/---
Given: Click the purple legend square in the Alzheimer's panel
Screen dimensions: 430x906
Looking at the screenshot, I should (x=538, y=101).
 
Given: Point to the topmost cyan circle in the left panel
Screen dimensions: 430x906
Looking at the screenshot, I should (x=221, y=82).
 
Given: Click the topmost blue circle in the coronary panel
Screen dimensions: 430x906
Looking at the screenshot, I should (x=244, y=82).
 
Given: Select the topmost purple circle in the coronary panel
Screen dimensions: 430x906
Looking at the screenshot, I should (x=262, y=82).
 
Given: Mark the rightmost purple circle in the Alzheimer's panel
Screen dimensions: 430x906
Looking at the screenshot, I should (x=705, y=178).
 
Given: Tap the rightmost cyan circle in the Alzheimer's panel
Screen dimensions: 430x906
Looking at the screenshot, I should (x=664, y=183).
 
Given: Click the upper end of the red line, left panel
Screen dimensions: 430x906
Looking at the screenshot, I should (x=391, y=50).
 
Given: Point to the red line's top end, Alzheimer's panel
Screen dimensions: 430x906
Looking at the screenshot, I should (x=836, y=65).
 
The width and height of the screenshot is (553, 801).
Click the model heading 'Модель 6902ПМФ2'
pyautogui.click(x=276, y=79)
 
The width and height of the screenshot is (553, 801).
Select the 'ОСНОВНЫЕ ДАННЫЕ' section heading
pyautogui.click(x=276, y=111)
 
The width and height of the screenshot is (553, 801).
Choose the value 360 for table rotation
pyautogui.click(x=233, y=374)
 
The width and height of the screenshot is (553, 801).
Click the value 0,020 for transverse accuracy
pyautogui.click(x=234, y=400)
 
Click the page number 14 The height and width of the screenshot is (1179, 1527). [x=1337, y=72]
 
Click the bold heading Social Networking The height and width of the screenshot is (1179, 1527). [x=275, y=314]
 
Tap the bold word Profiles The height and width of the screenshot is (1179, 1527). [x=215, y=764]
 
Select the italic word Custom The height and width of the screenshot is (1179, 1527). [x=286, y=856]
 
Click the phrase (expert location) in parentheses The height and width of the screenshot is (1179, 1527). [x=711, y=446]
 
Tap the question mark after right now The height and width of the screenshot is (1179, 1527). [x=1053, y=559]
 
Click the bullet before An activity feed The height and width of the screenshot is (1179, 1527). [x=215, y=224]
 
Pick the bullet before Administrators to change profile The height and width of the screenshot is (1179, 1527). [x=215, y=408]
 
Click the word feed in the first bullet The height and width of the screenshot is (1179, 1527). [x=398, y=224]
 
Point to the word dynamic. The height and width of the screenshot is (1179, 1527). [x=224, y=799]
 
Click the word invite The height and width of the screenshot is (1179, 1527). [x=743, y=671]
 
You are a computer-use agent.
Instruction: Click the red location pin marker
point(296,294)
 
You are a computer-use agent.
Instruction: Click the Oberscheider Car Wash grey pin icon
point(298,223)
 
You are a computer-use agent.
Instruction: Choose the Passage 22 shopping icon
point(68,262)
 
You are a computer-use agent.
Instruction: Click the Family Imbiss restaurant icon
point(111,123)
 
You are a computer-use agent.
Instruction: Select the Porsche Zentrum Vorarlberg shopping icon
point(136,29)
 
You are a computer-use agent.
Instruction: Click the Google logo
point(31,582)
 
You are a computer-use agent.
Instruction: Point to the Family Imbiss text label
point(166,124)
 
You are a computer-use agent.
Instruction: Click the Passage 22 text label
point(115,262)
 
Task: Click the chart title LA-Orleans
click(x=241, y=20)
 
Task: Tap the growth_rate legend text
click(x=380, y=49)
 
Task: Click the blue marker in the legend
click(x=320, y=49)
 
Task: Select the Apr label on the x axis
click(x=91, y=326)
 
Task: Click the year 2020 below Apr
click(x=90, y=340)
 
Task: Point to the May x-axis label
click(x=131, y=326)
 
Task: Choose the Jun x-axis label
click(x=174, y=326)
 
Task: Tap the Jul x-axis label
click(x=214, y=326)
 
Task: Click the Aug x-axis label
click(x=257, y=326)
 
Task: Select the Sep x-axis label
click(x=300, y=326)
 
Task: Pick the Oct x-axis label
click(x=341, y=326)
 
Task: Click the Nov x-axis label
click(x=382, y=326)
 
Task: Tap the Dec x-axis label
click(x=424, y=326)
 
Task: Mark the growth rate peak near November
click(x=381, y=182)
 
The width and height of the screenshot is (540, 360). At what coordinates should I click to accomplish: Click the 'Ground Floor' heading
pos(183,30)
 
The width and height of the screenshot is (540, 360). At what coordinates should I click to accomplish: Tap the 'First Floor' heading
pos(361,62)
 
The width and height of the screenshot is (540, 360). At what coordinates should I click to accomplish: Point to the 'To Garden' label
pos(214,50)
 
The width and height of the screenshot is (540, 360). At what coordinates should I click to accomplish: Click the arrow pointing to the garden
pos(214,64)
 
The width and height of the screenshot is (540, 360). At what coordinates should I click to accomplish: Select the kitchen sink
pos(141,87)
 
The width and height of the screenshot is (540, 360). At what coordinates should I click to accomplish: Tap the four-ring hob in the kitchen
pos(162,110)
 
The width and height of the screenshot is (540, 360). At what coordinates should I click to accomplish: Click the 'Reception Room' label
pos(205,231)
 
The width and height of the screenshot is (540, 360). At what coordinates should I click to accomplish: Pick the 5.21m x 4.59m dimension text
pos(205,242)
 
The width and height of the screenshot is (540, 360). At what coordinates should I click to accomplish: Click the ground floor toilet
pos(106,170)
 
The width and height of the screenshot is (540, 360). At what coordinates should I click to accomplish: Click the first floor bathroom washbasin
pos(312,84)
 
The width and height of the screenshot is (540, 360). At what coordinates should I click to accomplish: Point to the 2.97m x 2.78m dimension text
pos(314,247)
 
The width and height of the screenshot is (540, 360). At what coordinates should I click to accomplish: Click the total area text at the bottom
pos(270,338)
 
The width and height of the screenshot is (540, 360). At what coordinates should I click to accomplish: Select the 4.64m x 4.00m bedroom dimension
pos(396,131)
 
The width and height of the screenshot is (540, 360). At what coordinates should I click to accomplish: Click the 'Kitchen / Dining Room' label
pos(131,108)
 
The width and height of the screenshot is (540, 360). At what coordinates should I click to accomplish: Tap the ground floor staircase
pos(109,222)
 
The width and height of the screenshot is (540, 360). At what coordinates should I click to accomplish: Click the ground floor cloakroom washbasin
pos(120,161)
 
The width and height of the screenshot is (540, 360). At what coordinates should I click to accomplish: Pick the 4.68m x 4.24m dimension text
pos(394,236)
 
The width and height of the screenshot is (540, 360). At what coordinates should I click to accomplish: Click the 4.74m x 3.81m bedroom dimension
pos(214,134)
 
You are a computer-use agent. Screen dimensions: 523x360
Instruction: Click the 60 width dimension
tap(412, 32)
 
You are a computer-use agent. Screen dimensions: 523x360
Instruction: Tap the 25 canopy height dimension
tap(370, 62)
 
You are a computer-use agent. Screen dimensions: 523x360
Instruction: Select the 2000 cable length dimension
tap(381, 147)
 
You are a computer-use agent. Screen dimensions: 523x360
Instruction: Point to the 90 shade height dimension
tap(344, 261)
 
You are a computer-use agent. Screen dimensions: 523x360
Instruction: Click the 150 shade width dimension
\---
Swap each "panel" in the rows above for "chart" and leave every other part of the rows as it is.

RESULT OF THE TASK ->
Given: Click the purple legend square in the Alzheimer's chart
Screen dimensions: 430x906
Looking at the screenshot, I should (x=538, y=101).
 
Given: Point to the topmost cyan circle in the left chart
Screen dimensions: 430x906
Looking at the screenshot, I should (x=221, y=82).
 
Given: Click the topmost blue circle in the coronary chart
Screen dimensions: 430x906
Looking at the screenshot, I should (x=244, y=82).
 
Given: Select the topmost purple circle in the coronary chart
Screen dimensions: 430x906
Looking at the screenshot, I should (x=262, y=82).
 
Given: Mark the rightmost purple circle in the Alzheimer's chart
Screen dimensions: 430x906
Looking at the screenshot, I should (x=705, y=178).
 
Given: Tap the rightmost cyan circle in the Alzheimer's chart
Screen dimensions: 430x906
Looking at the screenshot, I should (x=664, y=183).
 
Given: Click the upper end of the red line, left chart
Screen dimensions: 430x906
Looking at the screenshot, I should (x=391, y=50).
 
Given: Point to the red line's top end, Alzheimer's chart
Screen dimensions: 430x906
Looking at the screenshot, I should (x=836, y=65).
 
The width and height of the screenshot is (553, 801).
Click the model heading 'Модель 6902ПМФ2'
pyautogui.click(x=276, y=79)
 
The width and height of the screenshot is (553, 801).
Select the 'ОСНОВНЫЕ ДАННЫЕ' section heading
pyautogui.click(x=276, y=111)
 
The width and height of the screenshot is (553, 801).
Choose the value 360 for table rotation
pyautogui.click(x=233, y=374)
 
The width and height of the screenshot is (553, 801).
Click the value 0,020 for transverse accuracy
pyautogui.click(x=234, y=400)
 
Click the page number 14 The height and width of the screenshot is (1179, 1527). [x=1337, y=72]
 
Click the bold heading Social Networking The height and width of the screenshot is (1179, 1527). [x=275, y=314]
 
Tap the bold word Profiles The height and width of the screenshot is (1179, 1527). [x=215, y=764]
 
Select the italic word Custom The height and width of the screenshot is (1179, 1527). [x=286, y=856]
 
Click the phrase (expert location) in parentheses The height and width of the screenshot is (1179, 1527). [x=711, y=446]
 
Tap the question mark after right now The height and width of the screenshot is (1179, 1527). [x=1053, y=559]
 
Click the bullet before An activity feed The height and width of the screenshot is (1179, 1527). [x=215, y=224]
 
Pick the bullet before Administrators to change profile The height and width of the screenshot is (1179, 1527). [x=215, y=408]
 
Click the word feed in the first bullet The height and width of the screenshot is (1179, 1527). [x=398, y=224]
 
Point to the word dynamic. The height and width of the screenshot is (1179, 1527). [x=224, y=799]
 
Click the word invite The height and width of the screenshot is (1179, 1527). [x=743, y=671]
 
You are a computer-use agent.
Instruction: Click the red location pin marker
point(296,294)
 
You are a computer-use agent.
Instruction: Click the Oberscheider Car Wash grey pin icon
point(298,223)
 
You are a computer-use agent.
Instruction: Choose the Passage 22 shopping icon
point(68,262)
 
You are a computer-use agent.
Instruction: Click the Family Imbiss restaurant icon
point(111,123)
 
You are a computer-use agent.
Instruction: Select the Porsche Zentrum Vorarlberg shopping icon
point(136,29)
 
You are a computer-use agent.
Instruction: Click the Google logo
point(31,582)
 
You are a computer-use agent.
Instruction: Point to the Family Imbiss text label
point(166,124)
 
You are a computer-use agent.
Instruction: Click the Passage 22 text label
point(115,262)
 
Task: Click the chart title LA-Orleans
click(x=241, y=20)
 
Task: Tap the growth_rate legend text
click(x=380, y=49)
 
Task: Click the blue marker in the legend
click(x=320, y=49)
 
Task: Select the Apr label on the x axis
click(x=91, y=326)
 
Task: Click the year 2020 below Apr
click(x=90, y=340)
 
Task: Point to the May x-axis label
click(x=131, y=326)
 
Task: Choose the Jun x-axis label
click(x=174, y=326)
 
Task: Tap the Jul x-axis label
click(x=214, y=326)
 
Task: Click the Aug x-axis label
click(x=257, y=326)
 
Task: Select the Sep x-axis label
click(x=300, y=326)
 
Task: Pick the Oct x-axis label
click(x=341, y=326)
 
Task: Click the Nov x-axis label
click(x=382, y=326)
 
Task: Tap the Dec x-axis label
click(x=424, y=326)
 
Task: Mark the growth rate peak near November
click(x=381, y=182)
 
The width and height of the screenshot is (540, 360). At what coordinates should I click to accomplish: Click the 'Ground Floor' heading
pos(183,30)
 
The width and height of the screenshot is (540, 360). At what coordinates should I click to accomplish: Tap the 'First Floor' heading
pos(361,62)
 
The width and height of the screenshot is (540, 360). At what coordinates should I click to accomplish: Point to the 'To Garden' label
pos(214,50)
 
The width and height of the screenshot is (540, 360). At what coordinates should I click to accomplish: Click the arrow pointing to the garden
pos(214,64)
 
The width and height of the screenshot is (540, 360). At what coordinates should I click to accomplish: Select the kitchen sink
pos(141,87)
 
The width and height of the screenshot is (540, 360). At what coordinates should I click to accomplish: Tap the four-ring hob in the kitchen
pos(162,110)
 
The width and height of the screenshot is (540, 360). At what coordinates should I click to accomplish: Click the 'Reception Room' label
pos(205,231)
 
The width and height of the screenshot is (540, 360). At what coordinates should I click to accomplish: Pick the 5.21m x 4.59m dimension text
pos(205,242)
 
The width and height of the screenshot is (540, 360). At what coordinates should I click to accomplish: Click the ground floor toilet
pos(106,170)
 
The width and height of the screenshot is (540, 360). At what coordinates should I click to accomplish: Click the first floor bathroom washbasin
pos(312,84)
 
The width and height of the screenshot is (540, 360). At what coordinates should I click to accomplish: Point to the 2.97m x 2.78m dimension text
pos(314,247)
 
The width and height of the screenshot is (540, 360). At what coordinates should I click to accomplish: Click the total area text at the bottom
pos(270,338)
 
The width and height of the screenshot is (540, 360). At what coordinates should I click to accomplish: Select the 4.64m x 4.00m bedroom dimension
pos(396,131)
 
The width and height of the screenshot is (540, 360). At what coordinates should I click to accomplish: Click the 'Kitchen / Dining Room' label
pos(131,108)
 
The width and height of the screenshot is (540, 360). At what coordinates should I click to accomplish: Tap the ground floor staircase
pos(109,222)
 
The width and height of the screenshot is (540, 360). At what coordinates should I click to accomplish: Click the ground floor cloakroom washbasin
pos(120,161)
 
The width and height of the screenshot is (540, 360). At what coordinates should I click to accomplish: Pick the 4.68m x 4.24m dimension text
pos(394,236)
 
The width and height of the screenshot is (540, 360). At what coordinates should I click to accomplish: Click the 4.74m x 3.81m bedroom dimension
pos(214,134)
 
You are a computer-use agent. Screen dimensions: 523x360
Instruction: Click the 60 width dimension
tap(412, 32)
 
You are a computer-use agent. Screen dimensions: 523x360
Instruction: Tap the 25 canopy height dimension
tap(370, 62)
 
You are a computer-use agent. Screen dimensions: 523x360
Instruction: Select the 2000 cable length dimension
tap(381, 147)
 
You are a computer-use agent. Screen dimensions: 523x360
Instruction: Point to the 90 shade height dimension
tap(344, 261)
 
You are a computer-use agent. Screen dimensions: 523x360
Instruction: Click the 150 shade width dimension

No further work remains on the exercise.